WHAT IS BEING ASKED: A single number is the answer: how many lines of the entries contain the word "from"?

MATERIAL FOR THIS EXERCISE:

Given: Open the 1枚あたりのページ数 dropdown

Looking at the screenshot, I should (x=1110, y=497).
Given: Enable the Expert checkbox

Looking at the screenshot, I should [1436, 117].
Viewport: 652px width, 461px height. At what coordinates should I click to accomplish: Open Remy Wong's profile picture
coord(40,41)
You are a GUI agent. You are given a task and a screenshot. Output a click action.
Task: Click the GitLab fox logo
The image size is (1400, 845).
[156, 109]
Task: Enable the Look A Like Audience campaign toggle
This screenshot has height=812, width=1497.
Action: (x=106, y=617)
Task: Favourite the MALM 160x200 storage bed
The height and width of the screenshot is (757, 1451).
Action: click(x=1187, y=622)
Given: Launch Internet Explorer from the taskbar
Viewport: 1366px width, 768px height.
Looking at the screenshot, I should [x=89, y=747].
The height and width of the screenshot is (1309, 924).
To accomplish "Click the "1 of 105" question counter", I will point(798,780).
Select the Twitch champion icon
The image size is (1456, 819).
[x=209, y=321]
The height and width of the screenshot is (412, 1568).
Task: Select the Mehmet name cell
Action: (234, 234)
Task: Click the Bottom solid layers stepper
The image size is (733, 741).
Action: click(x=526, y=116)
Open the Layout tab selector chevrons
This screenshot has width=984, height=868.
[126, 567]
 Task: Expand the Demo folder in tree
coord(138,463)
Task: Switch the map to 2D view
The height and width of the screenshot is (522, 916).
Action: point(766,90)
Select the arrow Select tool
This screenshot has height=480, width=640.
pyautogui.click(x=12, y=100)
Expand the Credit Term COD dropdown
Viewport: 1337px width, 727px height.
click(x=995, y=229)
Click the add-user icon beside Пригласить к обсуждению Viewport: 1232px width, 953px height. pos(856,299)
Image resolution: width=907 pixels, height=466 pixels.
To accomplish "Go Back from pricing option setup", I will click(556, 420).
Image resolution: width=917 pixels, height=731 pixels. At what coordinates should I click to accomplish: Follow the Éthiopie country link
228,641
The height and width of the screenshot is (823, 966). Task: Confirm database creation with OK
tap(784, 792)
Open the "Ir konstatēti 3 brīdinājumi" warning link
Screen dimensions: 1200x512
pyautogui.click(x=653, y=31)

WORKED SOLUTION: 2